Mark Hammill, avec sa musique complexe et noire, a pourtant ouvert la voie à de plus jeunes musiciens pour avoir exploré des sons crissants qui, s’ils nous paraissent évidents aujourd’hui quand on écoute les New York Dolls, ne l’étaient certainement pas alors. Son apport au mouvement glam rock puis punk rock se décèle mieux dans ses albums en solo que dans les expérimentations de VDGG. En bref, de Roxy Music à David Bowie puis des Sex Pistols aux Stranglers, on sent bien en quoi et la façon de chanter et la recherche de sons bruts (dont l’album Nadir’s Big Chance de 1975) de Hammill ont eu de l’influence. Comme tous les précurseurs, il n’a pas suivi une recette, il est souvent sorti de la route pour se perdre sur des chemins tortueux et retrouver sa boussole dans des clairières de grâce. Notamment servie par une voix somptueuse.

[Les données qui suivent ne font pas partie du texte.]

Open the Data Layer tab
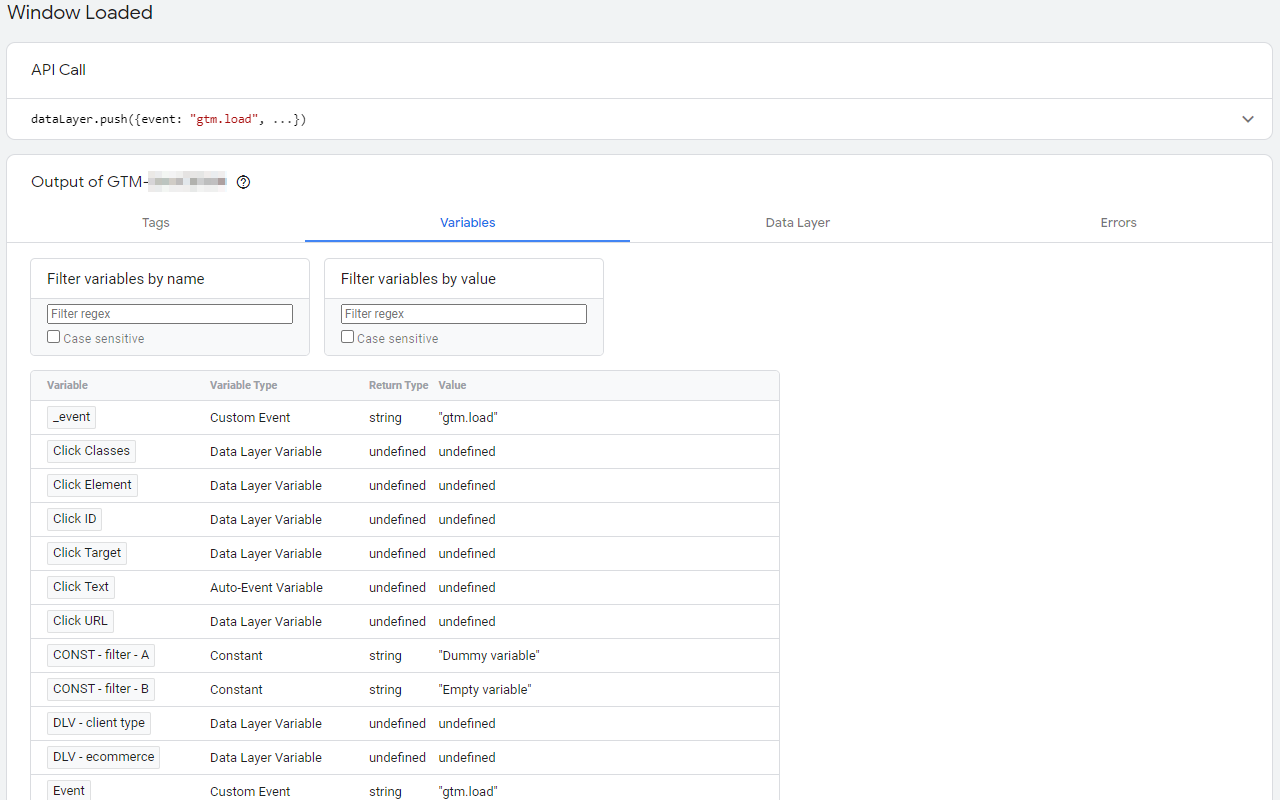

Il est toujours délicat de vouloir décrire la musique à l’écrit sinon par les émotions qu’elle suscite et aussi sa faculté à accompagner nos vies comme une vieille camarade sur l’épaule de laquelle on peut s’épancher. Ce qui ressort du livre de Pierre-Henri Allain est surtout cette recherche d’un temps qui fuit (même si Peter Hammill est toujours actif) ou cette fouille méthodique de traces de mémoire non moins fuyantes. En écoutant Hammill, toutes sortes de compositions à lui postérieures affleurent, signe qu’il a bien été le pivot de la grande révolution rock des années 1970. En guise de justification à son travail d’auteur, Pierre-Henri Allain écrit ceci qui dit tout, mieux que cette tentative d’attirer l’attention sur son livre : « Hammill c’est un peu Hamlet et le Baron Perché réunis. Un mélange de métaphysique et de poésie, mais aussi de colère et de pudeur, de distance et de générosité. Et encore ce vieil ami, ce grand frère qui vous envoie de temps en temps de ses nouvelles, pour s’adresser à vous personnellement, intimement. » Voilà.
Olivier Villepreux
Peter Hammill. Le rock indocile. De Pierre-Henri Allain (Éditions Goater, 2024) 12 euros.